- Prompt
From the entries below, return every line that includes the word "column".

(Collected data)

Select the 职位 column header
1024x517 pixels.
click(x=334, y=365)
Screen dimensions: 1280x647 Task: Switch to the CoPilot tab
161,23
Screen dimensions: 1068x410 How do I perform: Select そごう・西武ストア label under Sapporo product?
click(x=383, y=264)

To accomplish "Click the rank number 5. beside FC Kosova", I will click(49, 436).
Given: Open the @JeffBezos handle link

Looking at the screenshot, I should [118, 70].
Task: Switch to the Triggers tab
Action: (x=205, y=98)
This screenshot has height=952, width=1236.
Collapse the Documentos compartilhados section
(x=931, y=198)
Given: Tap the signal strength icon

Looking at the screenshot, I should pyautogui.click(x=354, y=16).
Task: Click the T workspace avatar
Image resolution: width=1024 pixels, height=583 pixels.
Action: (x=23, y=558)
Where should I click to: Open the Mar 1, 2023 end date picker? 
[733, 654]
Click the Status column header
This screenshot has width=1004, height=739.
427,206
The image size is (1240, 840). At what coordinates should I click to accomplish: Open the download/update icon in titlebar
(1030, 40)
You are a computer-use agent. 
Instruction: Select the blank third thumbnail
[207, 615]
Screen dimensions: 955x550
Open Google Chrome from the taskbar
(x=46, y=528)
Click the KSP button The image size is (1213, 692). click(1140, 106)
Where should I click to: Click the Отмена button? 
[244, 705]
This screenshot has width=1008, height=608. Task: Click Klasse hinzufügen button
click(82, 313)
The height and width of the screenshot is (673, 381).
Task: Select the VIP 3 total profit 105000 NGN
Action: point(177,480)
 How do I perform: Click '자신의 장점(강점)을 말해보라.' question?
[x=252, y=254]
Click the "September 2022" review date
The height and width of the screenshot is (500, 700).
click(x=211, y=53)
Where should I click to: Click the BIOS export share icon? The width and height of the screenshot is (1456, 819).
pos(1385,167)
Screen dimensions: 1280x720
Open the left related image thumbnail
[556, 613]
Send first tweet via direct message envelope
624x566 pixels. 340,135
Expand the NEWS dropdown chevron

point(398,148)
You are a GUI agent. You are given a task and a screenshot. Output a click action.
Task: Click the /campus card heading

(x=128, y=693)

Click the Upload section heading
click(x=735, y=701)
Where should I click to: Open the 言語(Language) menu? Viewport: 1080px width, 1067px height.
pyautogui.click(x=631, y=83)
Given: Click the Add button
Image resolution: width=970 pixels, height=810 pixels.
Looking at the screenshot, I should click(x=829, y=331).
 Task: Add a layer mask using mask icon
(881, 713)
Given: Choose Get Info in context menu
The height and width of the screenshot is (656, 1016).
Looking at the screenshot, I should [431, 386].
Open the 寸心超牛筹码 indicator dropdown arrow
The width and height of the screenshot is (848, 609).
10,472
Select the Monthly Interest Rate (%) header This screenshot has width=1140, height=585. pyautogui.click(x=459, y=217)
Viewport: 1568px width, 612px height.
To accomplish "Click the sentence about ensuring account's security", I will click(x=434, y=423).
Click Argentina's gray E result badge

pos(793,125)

- Response box
Select the 职位 column header
Click the Status column header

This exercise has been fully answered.